Gordon Marshall is a local writer and outspoken character in the Boston music community. Every first Saturday we will go INSIDE THE MIND of a cutting edge, perhaps experimental and even improvisational artist or group who Gordon thinks is worth a damn. This month he spoke with incredible Salem based dynamic noise experimentalist Andrea Pensado!

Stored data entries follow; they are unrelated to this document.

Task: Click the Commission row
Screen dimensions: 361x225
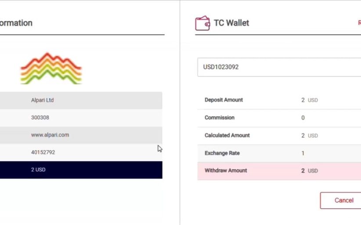Action: 279,118
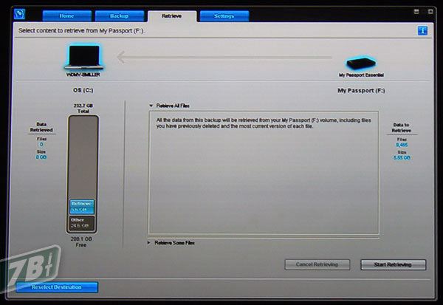Click the Reselect Destination button

(x=57, y=287)

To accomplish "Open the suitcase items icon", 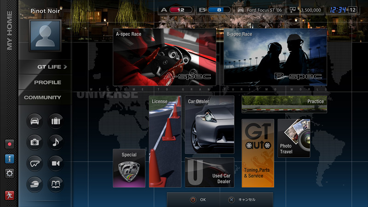I will click(56, 122).
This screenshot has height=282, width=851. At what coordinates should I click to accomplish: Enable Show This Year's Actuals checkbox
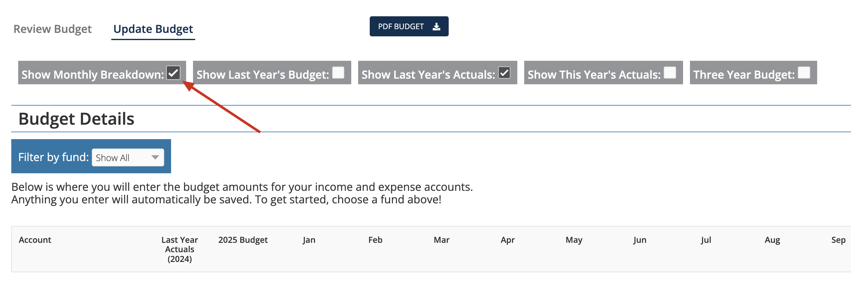click(x=670, y=72)
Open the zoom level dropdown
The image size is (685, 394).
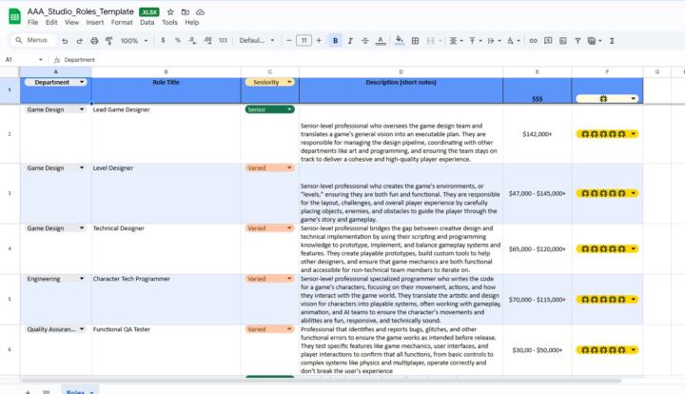click(132, 41)
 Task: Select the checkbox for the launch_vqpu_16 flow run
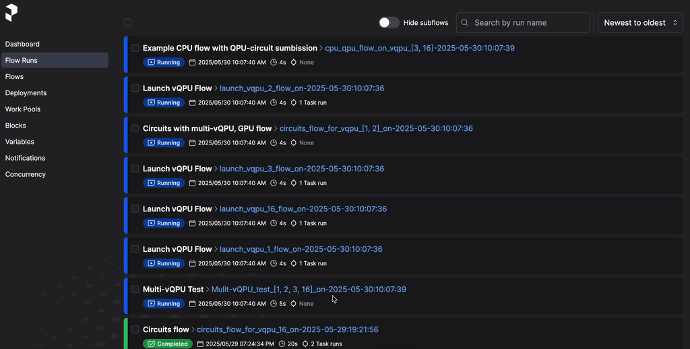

A computer and voice artist living in Salem, Mass., Andrea Pensado plays a unique strain of weird music, with which she began experimenting after studies in choral and classical music composition in Argentina and Poland. It is, if not a rejection, an ejection of those traditions. “I just got bored!” she explains. She can shock. Her music can be as harsh as primal scream therapy, yet for her, music is for pleasure. “You can approach it from different sides,” she continues. “Even body pleasure—in the mind. I do like synthesizing. It has aesthetic pleasure, logic pleasure, just pleasure of sound, of being in a body contact with sound.”
On a recent Saturday in December, Pensado participated in a concert at a loft in Chinatown. She performed as part of a trio, with Michael Rosenstein, electronics, and Joe Burgio, dance; and in a duo with me, poetry. It was bracing. The sheer sonic force was scary, but she opened the field gracefully, cross-weaving statements with deftness and acumen. Instinctual and intuitive, she takes music to new, creative dimensions. “Art is an incredibly deep experience,” she says. “If you are having an emotional time, you will find something.” She has found something in the Boston music scene, and she has changed it, and she has shared it, with all musicians around her. Pensado’s new CD, Ktotam (2012), is available on Zero Moon.